Anleger hoffen 2026 auf neue Impulse durch Michael Leiters, der zu Beginn des Jahres den CEO-Posten bei Porsche von Oliver Blume übernommen hat. Die Aktie kann sich jedoch noch nicht von der psychologisch wichtigen 40-Euro-Mare absetzen. Und Goldman Sachs senkte am Mittwoch das Kursziel für die Aktie.
Der neue CEO Michel Leiters hat viele Baustellen vor der Brust. Neben dem sinkenden Absatz belastet der Strategieschwenk, wieder mehr Verbrenner zu entwickeln und zu produzieren, die Porsche AG. „Die Verkäufe im wichtigsten Absatzmarkt China stehen weiterhin unter Druck, bei der Elektro-Transformation hapert es. Leiters muss eine Porsche Strategie definieren und dann Stück für Stück in die Umsetzung gehen. Also die Fragen 400.000 Fahrzeuge + X oder exklusive Nische á la Ferrari. Dazwischen gibt es nichts“, sagt Auto-Experte Ferdinand Dudenhöffer gegenüber DER AKTIONÄR.
Die Analysten jedenfalls trauen der Aktie der Porsche AG keine großen Sprünge im Jahr 2026 zu. Goldman Sachs nahm am Mittwoch das Kursziel für die Aktie von 46 Euro auf 40 Euro zurück. Vor kurzem reagierte auch die UBS und kürzte das Kursziel um zwei Euro auf 42 Euro. Die harte Realität werde die Anleger dieses Jahr wohl früh treffen, schrieb Patrick Hummel in einer Branchenstudie.

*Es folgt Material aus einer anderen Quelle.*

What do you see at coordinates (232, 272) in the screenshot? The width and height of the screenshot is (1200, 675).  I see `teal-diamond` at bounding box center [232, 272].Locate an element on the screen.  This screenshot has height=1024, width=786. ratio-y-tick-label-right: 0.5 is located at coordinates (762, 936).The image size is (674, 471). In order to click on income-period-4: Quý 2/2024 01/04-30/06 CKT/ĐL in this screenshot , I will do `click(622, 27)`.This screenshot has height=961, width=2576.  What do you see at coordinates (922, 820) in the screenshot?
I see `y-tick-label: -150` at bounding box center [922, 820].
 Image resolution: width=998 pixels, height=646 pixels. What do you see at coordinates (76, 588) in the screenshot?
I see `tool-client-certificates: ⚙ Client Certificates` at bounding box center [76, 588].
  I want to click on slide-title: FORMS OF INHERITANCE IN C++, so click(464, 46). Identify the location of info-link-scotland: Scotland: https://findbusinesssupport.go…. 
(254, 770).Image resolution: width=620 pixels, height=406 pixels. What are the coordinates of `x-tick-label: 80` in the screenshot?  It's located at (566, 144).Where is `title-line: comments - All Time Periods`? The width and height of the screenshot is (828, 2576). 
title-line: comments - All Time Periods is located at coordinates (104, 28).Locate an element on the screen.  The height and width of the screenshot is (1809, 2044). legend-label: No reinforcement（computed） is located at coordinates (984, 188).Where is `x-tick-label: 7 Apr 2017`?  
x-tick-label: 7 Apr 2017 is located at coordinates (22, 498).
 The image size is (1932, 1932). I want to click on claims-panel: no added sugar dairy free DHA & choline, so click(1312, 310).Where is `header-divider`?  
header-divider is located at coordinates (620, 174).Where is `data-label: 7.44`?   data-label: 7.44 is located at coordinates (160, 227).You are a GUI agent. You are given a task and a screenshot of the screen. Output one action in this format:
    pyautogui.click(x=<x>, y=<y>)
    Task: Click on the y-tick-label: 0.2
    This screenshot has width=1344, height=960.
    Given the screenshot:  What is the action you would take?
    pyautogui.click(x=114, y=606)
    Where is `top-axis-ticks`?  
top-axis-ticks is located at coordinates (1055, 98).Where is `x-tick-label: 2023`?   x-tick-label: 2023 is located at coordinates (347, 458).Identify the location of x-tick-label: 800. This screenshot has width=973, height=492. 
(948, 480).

"Aus technischer Sicht zeigt sich zeigen sich die Vorzugsaktien der Porsche AG weiterhin in einer angespannten, aber stabilisierungsnahen Lage. Der Kurs bewegt sich um 42 Euro und liegt damit unter dem mittelfristigen gleitenden Durchschnitt, was das übergeordnete Bild noch belastet. Wichtigste kurzfristige Unterstützungszone ist der Bereich zwischen 40 und 39 Euro. Auf der Oberseite treffen die Aktien zunächst bei 43 bis 44 Euro auf Widerstand, wo zuletzt mehrere Erholungsversuche ausgebremst wurden. Auf diesem Niveau tendiert aktuell auch die 200-Tage-Linie. Die Trendfolgeindikatoren liefern derzeit kein klares Signal. Die gleitenden Durchschnitte sprechen noch gegen einen Aufwärtstrend, während RSI und MACD eher neutral bis leicht positiv tendieren. Insgesamt deutet das Bild eher auf eine mögliche Bodenbildung hin. Eine echte Trendwende wäre jedoch erst oberhalb von rund 44 Euro technisch bestätigt", sagt Charttechnik-Experte Martin Utschneider von RoboMarkets Deutschland.
Grundsätzlich ist der Wechsel an der Porsche-Spitze zu begrüßen. Mit Michael Leiters steht ein erfahrener Mann an der Spitze der Porsche AG. Nun hat der Sportwagenbauer einen CEO, der sich Vollzeit auf Porsche und die Baustellen konzentrieren kann. Aufgrund der zahlreichen Probleme warten Anleger jedoch erste Schritte des neuen CEO ab. Die Kursentwicklung hängt maßgeblich an China. Hier hinkt Porsche den innovativen chinesischen Herstellern weit hinterher. Charttechnisch hat sich das Papier nach mehreren Downgrades durch Analysten zumindest wieder stabilisiert. Aus technischer Sicht würde sich eine echte Trendwende erst oberhalb von rund 44 Euro bestätigen.